Cyber Incident Victim: Kobe Steel, Ltd.
Date:
Jun 2015
Location:
Japan
Summary
Kobe Steel experienced unauthorized network access and malware infections compromising approximately 250 files containing Ministry of Defense-related data and personal information, though no defense secrets were confirmed leaked. The incident, part of a broader campaign targeting four Japanese defense contractors including Pasco, Mitsubishi Electric, and NEC, involved suspected Chinese state-linked threat actors (Tracked as Tick or Bronze Butler) employing spearphishing and zero-day exploits to steal intellectual property. Investigations revealed potential exfiltration of corporate and defense-adjacent information, with evidence deletion complicating attribution. The Japanese Defense Ministry coordinated disclosures, acknowledging systemic cybersecurity risks but finding no direct links between the breaches across affected firms.
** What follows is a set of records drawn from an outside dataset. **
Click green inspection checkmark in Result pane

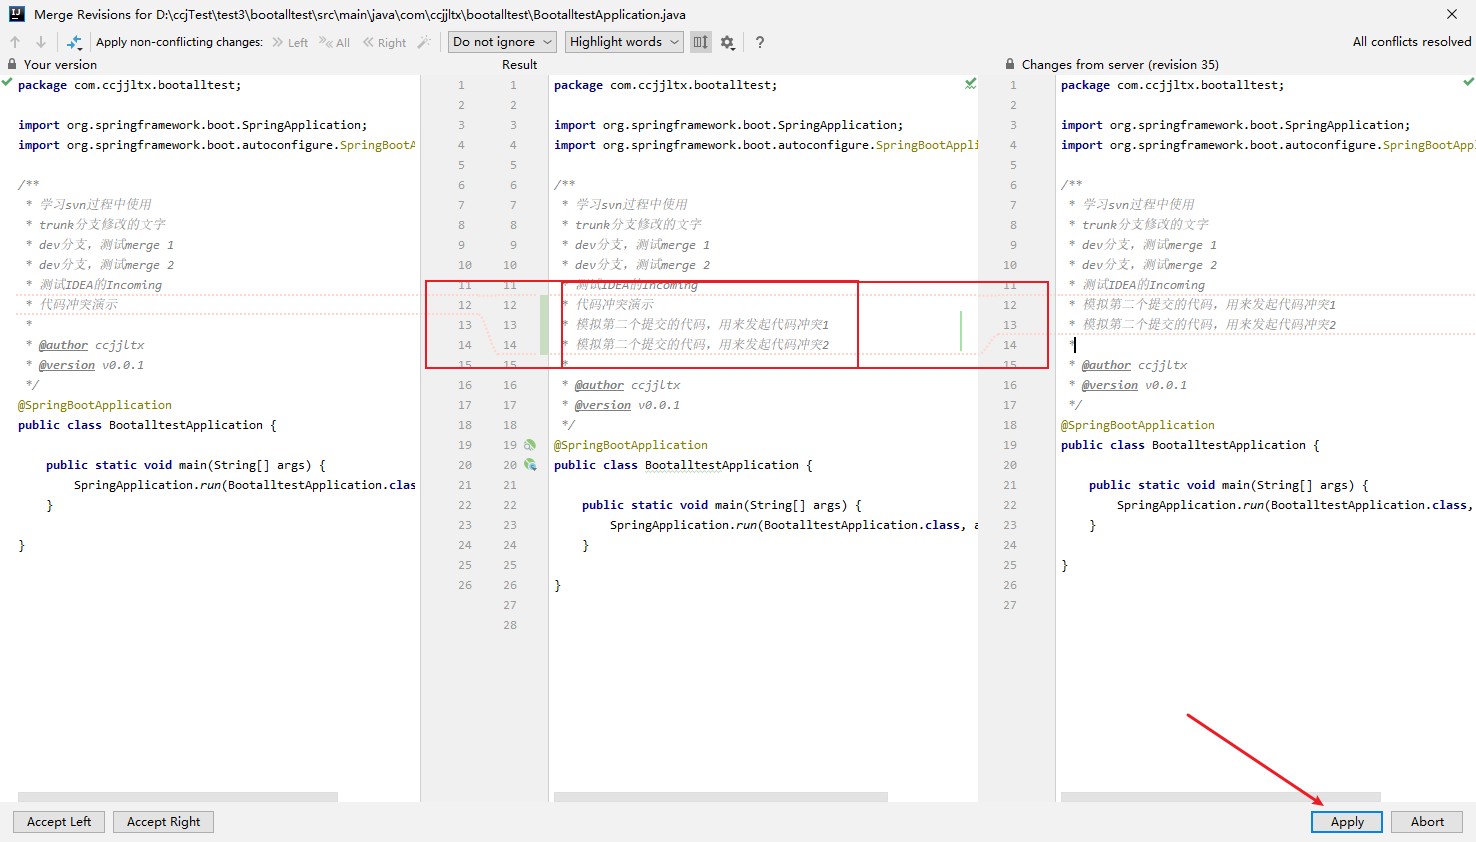pyautogui.click(x=970, y=84)
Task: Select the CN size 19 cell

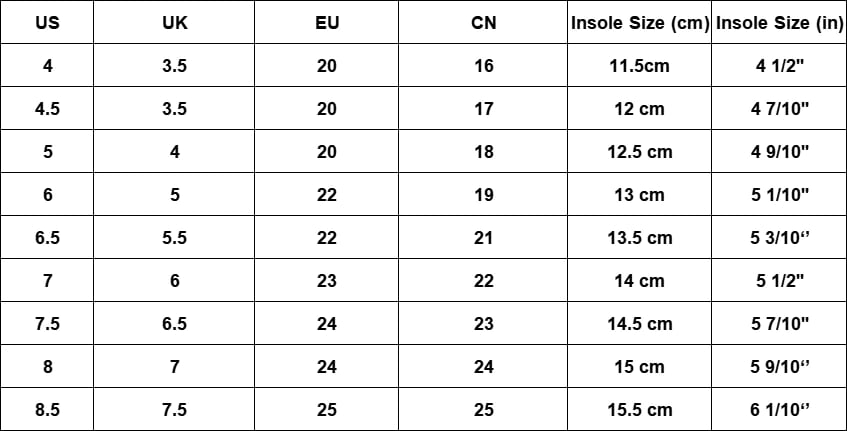Action: (x=483, y=195)
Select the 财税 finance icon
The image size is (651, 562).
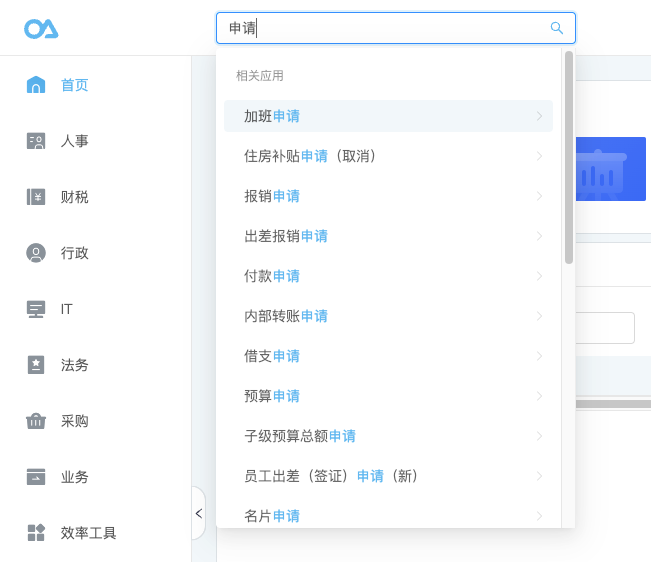[36, 197]
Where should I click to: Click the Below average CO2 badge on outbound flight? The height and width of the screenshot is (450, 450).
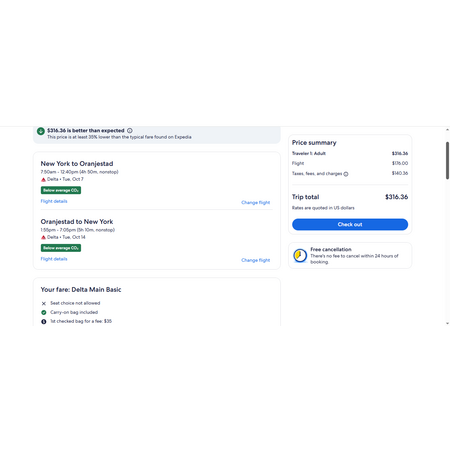[x=61, y=190]
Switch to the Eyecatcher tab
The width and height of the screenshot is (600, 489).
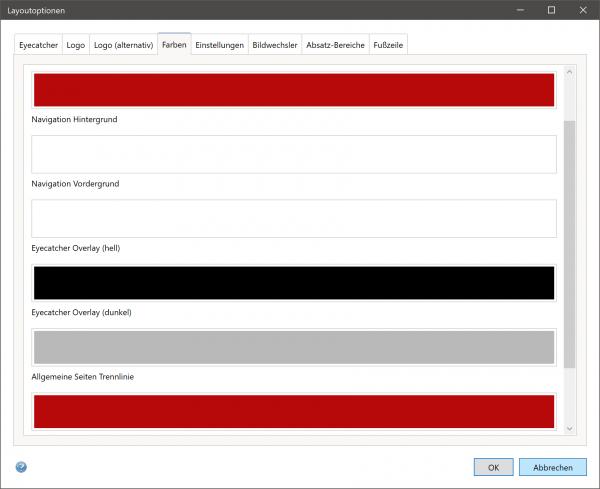pos(39,45)
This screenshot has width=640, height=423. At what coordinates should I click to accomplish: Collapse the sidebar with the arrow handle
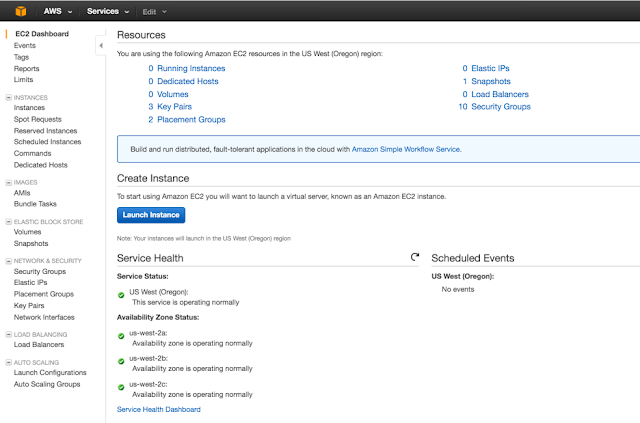[x=101, y=46]
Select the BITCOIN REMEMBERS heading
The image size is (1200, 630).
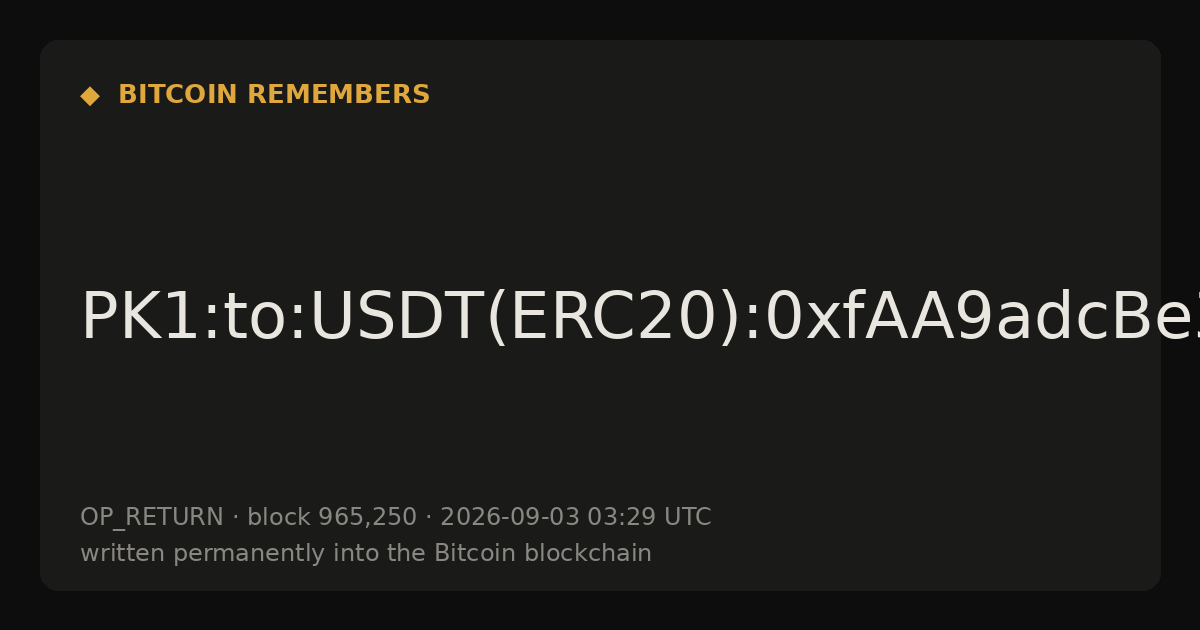point(274,95)
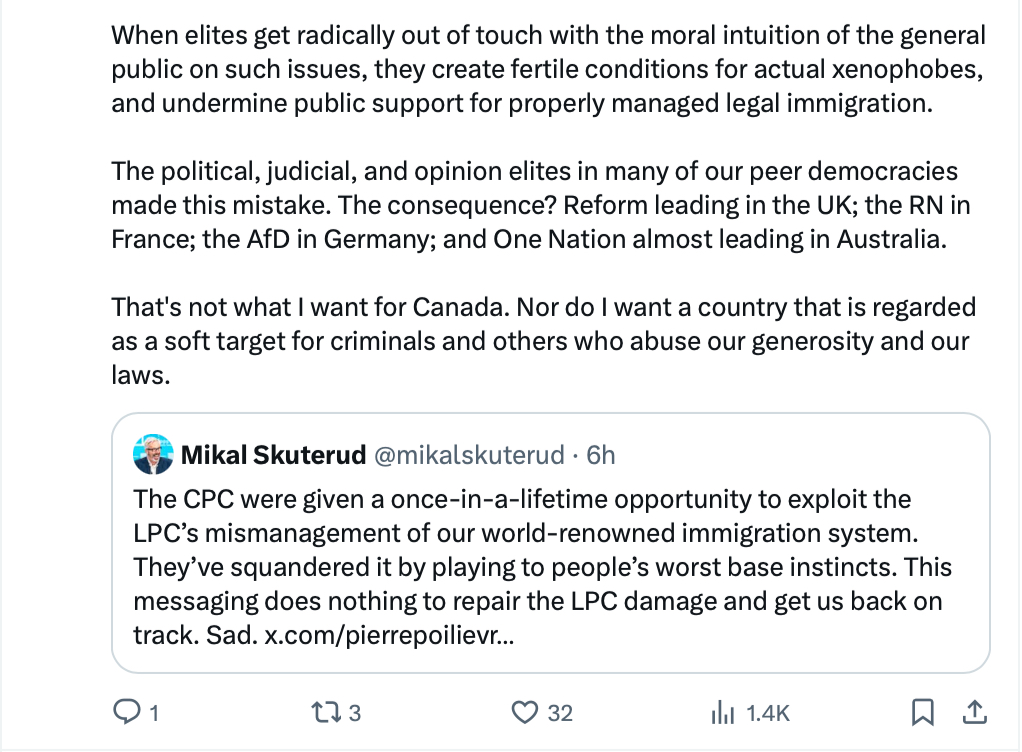
Task: Click the paragraph starting "When elites get radically"
Action: tap(548, 70)
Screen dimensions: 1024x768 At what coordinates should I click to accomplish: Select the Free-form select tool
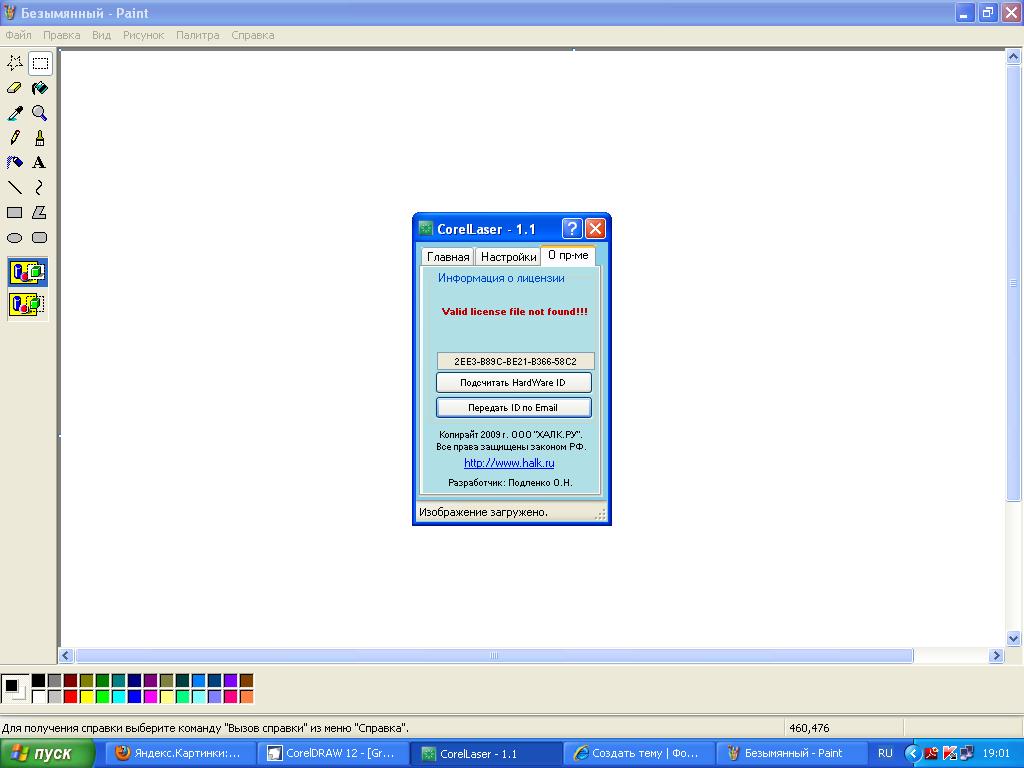click(x=15, y=63)
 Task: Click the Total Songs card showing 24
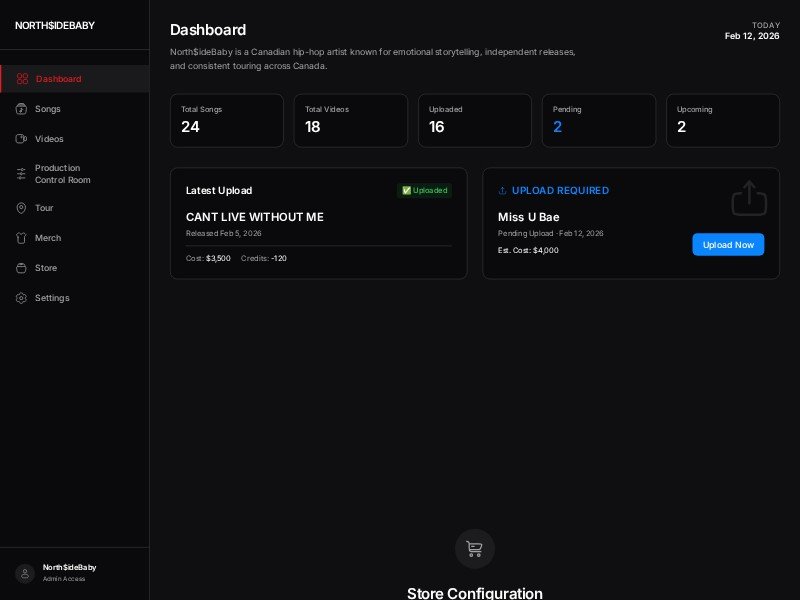[227, 120]
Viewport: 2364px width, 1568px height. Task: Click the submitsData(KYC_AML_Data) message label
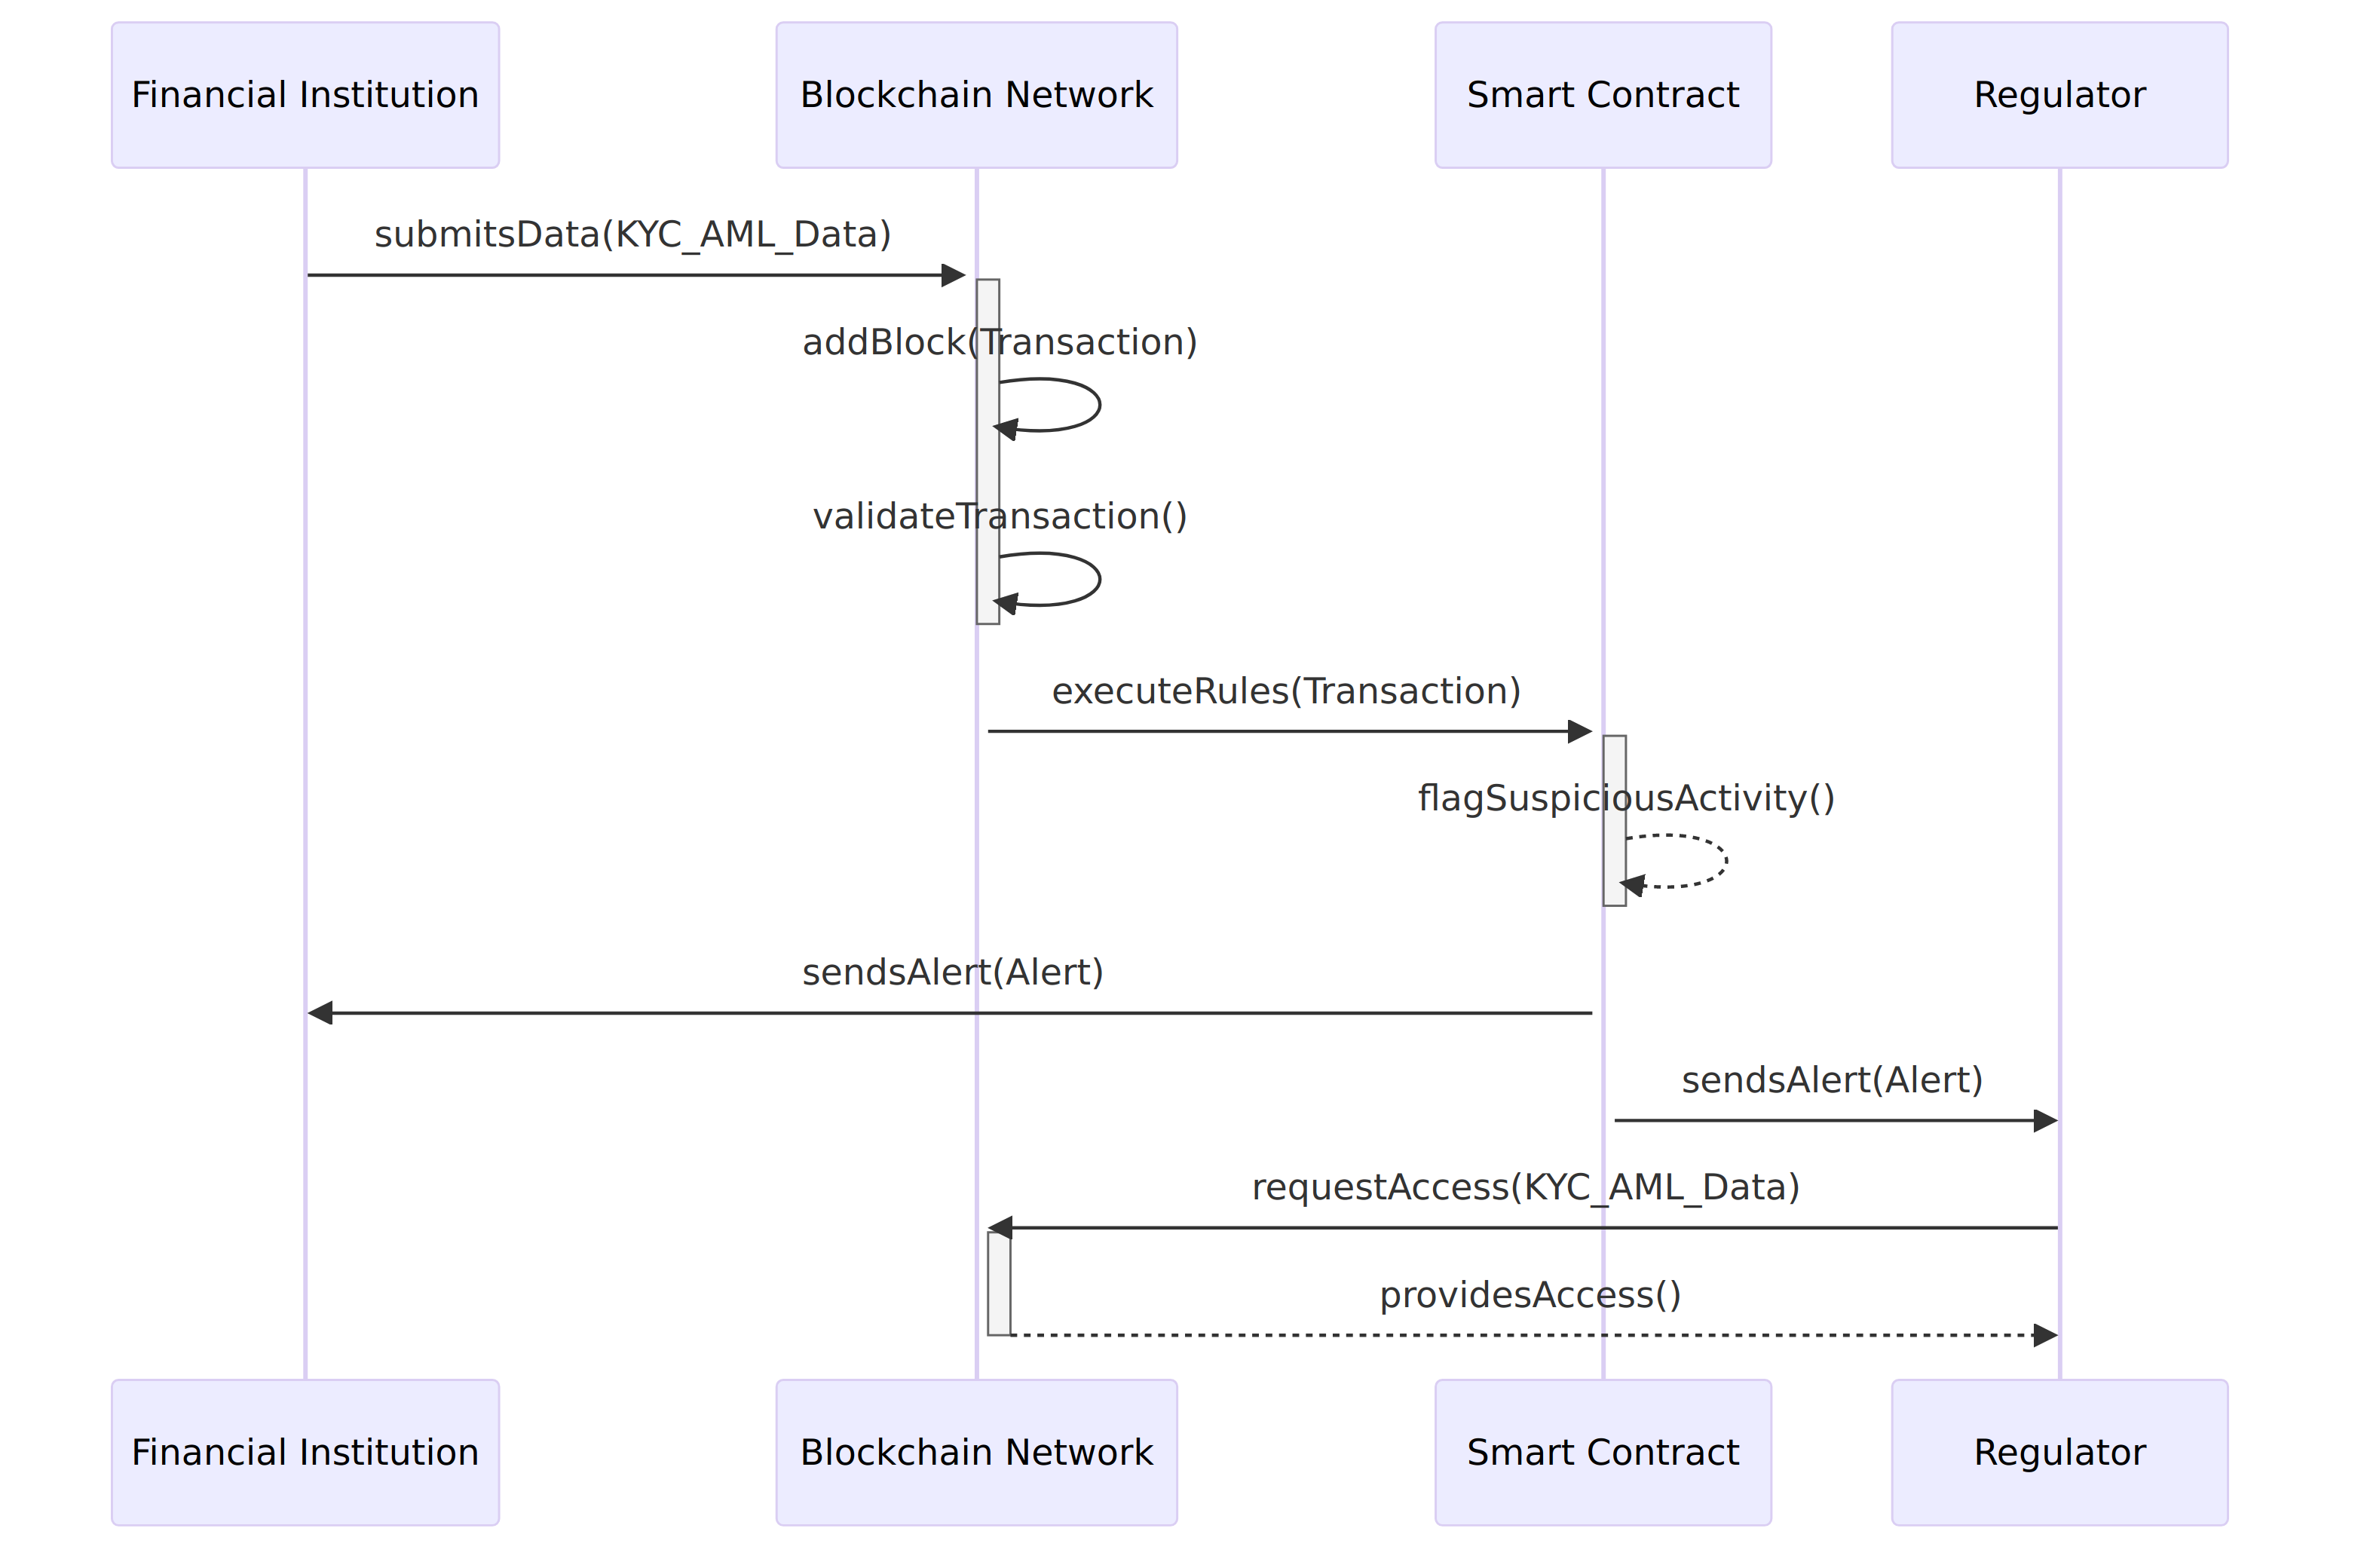tap(632, 235)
| CIA Posture | Motives | Tactics, Techniques & Procedures |
|---|---|---|
| Available to members | 1 motive | 1 technique |
| Threat Actor | Type | Location |
|---|---|---|
| 1 actor | Available to members | Available to members |
Description
Kobe Steel, a major Japanese steel manufacturer and supplier of submarine parts for the Japan Self-Defense Forces, experienced two separate security breaches in June 2015 and August 2016. Unauthorized actors gained access to the company's internal network during both incidents, leading to malware infections on its computing systems. While Kobe Steel's official disclosure in February 2020 stated no confirmed information leakage had been discovered, Nikkei reported that approximately 250 files containing Ministry of Defense-related data and personal information were compromised through server intrusions. The compromised data did not include classified defense secrets according to available reports. This breach was part of a broader pattern targeting Japanese defense contractors between 2016 and 2019, with Pasco Corporation, Mitsubishi Electric, and NEC also experiencing network intrusions during this period.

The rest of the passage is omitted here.